Saved entries
..............................
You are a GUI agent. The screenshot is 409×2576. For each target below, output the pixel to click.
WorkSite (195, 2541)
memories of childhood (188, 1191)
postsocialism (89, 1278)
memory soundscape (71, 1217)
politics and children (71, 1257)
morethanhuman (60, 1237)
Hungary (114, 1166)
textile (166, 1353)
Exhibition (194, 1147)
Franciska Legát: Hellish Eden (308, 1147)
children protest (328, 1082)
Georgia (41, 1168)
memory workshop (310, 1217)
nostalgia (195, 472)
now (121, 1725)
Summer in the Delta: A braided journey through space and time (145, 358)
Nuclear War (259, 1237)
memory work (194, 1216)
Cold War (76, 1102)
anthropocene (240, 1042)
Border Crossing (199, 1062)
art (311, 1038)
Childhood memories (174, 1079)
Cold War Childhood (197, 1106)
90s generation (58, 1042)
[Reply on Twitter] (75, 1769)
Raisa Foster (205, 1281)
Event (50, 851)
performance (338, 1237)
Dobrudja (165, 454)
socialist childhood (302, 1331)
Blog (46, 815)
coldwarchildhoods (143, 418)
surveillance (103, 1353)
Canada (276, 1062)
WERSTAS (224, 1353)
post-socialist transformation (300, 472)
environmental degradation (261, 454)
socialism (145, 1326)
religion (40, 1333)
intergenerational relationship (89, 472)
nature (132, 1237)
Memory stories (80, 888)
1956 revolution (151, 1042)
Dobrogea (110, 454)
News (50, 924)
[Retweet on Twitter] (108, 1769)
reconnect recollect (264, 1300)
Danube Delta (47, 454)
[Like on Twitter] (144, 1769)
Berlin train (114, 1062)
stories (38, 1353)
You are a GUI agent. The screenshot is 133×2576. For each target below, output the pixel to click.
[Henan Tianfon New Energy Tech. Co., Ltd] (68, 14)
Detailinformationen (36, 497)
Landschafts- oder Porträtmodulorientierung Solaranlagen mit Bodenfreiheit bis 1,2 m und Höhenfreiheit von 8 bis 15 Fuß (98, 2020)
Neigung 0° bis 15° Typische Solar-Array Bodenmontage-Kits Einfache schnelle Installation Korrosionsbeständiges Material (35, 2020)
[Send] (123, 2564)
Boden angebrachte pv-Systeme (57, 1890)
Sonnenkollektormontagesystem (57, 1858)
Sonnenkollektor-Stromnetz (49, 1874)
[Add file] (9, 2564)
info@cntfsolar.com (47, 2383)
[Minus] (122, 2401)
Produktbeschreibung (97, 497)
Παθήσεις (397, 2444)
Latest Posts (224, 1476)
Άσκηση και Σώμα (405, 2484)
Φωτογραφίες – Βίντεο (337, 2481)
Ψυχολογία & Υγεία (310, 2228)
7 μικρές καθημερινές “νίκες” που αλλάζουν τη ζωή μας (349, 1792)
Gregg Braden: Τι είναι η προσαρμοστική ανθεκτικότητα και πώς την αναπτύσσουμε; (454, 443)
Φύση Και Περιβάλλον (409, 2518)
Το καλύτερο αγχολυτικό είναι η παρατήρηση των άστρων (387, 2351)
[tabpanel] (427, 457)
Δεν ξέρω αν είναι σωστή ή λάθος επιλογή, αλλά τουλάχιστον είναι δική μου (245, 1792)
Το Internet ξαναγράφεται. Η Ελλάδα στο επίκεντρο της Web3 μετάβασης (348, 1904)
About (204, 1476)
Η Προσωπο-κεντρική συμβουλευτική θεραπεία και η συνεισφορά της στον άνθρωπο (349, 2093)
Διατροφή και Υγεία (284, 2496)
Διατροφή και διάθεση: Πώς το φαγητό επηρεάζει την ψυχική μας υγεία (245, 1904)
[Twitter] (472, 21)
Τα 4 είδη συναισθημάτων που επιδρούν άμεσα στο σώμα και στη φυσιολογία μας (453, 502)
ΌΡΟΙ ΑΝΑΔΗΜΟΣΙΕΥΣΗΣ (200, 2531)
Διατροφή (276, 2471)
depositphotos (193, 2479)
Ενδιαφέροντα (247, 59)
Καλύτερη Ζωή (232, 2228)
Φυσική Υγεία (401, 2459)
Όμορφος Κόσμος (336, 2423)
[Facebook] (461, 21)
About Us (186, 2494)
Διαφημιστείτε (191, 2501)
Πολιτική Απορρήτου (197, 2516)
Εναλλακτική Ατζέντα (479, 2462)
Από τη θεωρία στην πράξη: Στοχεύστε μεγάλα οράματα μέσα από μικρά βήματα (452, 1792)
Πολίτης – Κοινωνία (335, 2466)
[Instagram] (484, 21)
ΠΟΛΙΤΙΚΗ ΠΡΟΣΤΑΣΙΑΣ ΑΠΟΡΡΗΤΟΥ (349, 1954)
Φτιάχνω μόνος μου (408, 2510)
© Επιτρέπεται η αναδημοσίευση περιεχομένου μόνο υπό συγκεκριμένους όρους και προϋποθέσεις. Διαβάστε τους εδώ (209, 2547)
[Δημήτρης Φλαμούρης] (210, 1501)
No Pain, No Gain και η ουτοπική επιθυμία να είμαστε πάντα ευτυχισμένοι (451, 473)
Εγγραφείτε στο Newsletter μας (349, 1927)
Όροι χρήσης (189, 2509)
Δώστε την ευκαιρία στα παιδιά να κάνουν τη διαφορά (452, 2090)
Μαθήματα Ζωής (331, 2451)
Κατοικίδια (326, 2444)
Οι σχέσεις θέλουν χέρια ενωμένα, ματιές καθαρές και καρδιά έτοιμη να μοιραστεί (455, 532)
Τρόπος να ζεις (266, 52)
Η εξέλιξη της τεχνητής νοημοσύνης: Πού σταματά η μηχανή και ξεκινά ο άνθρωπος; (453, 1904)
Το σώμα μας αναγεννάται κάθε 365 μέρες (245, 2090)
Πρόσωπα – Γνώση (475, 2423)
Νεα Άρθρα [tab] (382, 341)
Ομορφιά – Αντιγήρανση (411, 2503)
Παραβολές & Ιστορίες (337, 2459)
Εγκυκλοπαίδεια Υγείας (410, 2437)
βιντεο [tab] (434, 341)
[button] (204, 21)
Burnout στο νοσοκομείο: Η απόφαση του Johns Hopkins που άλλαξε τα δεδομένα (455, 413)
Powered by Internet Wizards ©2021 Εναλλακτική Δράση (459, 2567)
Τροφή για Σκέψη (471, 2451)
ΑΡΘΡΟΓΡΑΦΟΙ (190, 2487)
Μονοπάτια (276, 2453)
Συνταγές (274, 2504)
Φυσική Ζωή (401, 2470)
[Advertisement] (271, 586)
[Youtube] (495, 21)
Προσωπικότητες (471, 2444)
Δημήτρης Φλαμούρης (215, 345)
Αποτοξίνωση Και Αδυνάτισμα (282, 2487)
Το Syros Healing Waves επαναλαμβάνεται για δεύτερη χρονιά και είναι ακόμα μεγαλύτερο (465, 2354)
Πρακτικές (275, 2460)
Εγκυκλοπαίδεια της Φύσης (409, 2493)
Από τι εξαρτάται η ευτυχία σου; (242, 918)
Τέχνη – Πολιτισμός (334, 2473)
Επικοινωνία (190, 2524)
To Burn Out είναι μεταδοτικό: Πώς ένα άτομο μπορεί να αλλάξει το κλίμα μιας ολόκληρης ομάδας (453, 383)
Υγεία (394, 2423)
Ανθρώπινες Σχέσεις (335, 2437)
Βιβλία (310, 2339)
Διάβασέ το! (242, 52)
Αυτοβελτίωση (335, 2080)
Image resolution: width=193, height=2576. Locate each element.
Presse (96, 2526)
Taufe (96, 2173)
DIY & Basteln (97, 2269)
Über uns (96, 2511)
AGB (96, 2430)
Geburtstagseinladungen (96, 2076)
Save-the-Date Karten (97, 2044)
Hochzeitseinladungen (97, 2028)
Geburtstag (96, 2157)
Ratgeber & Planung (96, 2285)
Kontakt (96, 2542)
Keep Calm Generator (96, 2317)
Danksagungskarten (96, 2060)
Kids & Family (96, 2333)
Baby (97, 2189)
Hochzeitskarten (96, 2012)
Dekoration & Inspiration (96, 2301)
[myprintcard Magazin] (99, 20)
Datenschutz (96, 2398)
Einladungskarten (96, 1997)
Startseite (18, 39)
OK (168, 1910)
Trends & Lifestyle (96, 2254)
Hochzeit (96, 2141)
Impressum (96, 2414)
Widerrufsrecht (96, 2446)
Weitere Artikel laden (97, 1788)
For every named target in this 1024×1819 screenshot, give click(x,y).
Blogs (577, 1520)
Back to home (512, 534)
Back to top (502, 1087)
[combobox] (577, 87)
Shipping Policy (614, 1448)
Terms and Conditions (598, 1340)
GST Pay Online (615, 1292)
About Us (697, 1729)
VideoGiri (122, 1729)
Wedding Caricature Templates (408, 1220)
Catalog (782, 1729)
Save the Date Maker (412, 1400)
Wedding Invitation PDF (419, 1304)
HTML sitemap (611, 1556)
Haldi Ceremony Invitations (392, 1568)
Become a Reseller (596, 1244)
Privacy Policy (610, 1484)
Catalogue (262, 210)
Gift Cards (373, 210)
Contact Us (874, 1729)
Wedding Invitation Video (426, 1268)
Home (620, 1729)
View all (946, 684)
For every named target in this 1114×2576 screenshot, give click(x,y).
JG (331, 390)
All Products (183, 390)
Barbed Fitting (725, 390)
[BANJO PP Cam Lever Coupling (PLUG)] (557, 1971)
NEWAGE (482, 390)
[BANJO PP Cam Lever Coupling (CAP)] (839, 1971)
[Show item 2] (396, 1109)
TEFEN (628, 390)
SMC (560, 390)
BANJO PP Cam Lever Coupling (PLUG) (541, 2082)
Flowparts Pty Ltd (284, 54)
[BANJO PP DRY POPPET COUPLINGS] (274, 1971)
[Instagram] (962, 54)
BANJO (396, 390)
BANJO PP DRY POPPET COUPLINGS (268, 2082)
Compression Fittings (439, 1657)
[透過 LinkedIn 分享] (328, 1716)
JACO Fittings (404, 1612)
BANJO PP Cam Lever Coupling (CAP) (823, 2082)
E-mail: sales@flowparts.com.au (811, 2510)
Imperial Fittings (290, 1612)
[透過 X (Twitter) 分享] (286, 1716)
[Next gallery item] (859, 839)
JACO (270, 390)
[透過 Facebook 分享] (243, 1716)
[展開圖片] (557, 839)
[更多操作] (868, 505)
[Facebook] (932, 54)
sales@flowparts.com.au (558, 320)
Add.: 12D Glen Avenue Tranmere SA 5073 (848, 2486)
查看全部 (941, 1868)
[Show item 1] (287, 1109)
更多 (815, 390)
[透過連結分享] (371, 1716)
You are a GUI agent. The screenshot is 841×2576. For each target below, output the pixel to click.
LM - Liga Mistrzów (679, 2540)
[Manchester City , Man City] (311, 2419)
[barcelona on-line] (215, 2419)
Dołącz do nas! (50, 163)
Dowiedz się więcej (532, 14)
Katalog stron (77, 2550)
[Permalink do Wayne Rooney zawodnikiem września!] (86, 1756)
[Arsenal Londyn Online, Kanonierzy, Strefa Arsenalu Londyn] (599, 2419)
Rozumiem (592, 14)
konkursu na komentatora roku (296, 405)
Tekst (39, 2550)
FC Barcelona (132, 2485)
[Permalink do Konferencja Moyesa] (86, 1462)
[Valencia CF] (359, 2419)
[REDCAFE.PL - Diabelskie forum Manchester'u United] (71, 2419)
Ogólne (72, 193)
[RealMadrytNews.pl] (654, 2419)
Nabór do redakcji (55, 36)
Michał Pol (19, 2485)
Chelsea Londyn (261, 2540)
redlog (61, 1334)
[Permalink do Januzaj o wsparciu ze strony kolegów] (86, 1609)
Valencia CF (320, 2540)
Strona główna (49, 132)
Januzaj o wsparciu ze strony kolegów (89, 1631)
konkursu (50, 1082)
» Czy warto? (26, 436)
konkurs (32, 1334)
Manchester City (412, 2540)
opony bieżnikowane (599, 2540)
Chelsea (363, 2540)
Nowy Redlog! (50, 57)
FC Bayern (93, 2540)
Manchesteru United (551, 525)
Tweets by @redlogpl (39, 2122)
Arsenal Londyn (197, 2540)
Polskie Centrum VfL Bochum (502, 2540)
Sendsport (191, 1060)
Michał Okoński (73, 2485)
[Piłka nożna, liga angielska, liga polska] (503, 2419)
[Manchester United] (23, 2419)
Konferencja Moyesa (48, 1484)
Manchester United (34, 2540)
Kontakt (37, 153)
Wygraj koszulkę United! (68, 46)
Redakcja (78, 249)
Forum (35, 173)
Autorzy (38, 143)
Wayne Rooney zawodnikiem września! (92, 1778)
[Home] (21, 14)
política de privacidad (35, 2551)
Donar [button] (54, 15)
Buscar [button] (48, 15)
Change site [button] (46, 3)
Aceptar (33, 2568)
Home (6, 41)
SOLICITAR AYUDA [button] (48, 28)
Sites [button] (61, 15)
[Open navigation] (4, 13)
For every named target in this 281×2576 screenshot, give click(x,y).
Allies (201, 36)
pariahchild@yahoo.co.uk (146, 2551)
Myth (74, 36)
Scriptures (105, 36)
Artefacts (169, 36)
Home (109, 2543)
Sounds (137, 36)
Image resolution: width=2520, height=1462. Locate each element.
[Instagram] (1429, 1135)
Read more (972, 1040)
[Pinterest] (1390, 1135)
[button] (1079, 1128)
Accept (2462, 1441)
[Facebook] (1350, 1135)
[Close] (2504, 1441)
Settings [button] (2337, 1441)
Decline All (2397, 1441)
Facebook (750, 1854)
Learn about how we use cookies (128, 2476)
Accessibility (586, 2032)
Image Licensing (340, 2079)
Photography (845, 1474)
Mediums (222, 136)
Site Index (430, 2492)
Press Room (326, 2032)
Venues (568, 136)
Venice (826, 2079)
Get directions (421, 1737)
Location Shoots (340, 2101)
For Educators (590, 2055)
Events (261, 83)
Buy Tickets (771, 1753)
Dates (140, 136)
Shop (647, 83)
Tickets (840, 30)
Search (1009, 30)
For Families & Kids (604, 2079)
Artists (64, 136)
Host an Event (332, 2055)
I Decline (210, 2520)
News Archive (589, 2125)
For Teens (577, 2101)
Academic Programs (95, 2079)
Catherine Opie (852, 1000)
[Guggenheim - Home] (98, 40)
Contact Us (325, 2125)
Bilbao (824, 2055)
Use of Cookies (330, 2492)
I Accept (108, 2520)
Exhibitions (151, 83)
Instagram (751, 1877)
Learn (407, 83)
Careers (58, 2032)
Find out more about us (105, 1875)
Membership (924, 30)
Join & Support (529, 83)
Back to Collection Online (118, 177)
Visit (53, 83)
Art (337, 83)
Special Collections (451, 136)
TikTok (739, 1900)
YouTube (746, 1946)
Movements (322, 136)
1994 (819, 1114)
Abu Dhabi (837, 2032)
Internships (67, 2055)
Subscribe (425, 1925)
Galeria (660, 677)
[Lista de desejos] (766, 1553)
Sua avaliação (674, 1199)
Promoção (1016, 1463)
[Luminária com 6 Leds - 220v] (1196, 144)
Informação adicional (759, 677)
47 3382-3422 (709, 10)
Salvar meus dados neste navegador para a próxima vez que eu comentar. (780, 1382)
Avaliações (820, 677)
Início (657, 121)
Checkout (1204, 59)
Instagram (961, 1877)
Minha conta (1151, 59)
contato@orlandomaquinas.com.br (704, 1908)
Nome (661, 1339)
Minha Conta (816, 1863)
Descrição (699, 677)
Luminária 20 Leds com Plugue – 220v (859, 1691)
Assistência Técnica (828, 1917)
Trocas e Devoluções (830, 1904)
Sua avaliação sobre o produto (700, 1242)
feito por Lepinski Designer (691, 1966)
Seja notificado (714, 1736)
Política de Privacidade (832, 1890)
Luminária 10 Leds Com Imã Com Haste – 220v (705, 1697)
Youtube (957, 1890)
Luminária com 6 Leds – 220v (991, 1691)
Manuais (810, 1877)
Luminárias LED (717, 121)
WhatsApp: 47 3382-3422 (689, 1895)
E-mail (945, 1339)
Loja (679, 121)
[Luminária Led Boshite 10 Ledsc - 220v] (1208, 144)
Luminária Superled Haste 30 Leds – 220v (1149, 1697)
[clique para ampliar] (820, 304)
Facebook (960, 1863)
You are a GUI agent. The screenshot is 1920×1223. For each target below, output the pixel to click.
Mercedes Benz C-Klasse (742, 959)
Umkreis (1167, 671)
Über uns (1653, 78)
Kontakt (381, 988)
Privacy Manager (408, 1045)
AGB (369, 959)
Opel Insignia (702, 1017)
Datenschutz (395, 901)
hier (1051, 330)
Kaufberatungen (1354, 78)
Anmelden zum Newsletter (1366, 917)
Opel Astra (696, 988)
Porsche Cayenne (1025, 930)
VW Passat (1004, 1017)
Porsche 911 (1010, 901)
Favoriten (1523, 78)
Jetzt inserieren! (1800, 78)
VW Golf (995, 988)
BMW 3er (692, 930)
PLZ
..............................
Give the lines again, exactly as they stand, from the beginning of the data through the line with "memory work (194, 1216)".

EXERCISE RESPONSE:
You are a GUI agent. The screenshot is 409×2576. For each target below, output the pixel to click.
WorkSite (195, 2541)
memories of childhood (188, 1191)
postsocialism (89, 1278)
memory soundscape (71, 1217)
politics and children (71, 1257)
morethanhuman (60, 1237)
Hungary (114, 1166)
textile (166, 1353)
Exhibition (194, 1147)
Franciska Legát: Hellish Eden (308, 1147)
children protest (328, 1082)
Georgia (41, 1168)
memory workshop (310, 1217)
nostalgia (195, 472)
now (121, 1725)
Summer in the Delta: A braided journey through space and time (145, 358)
Nuclear War (259, 1237)
memory work (194, 1216)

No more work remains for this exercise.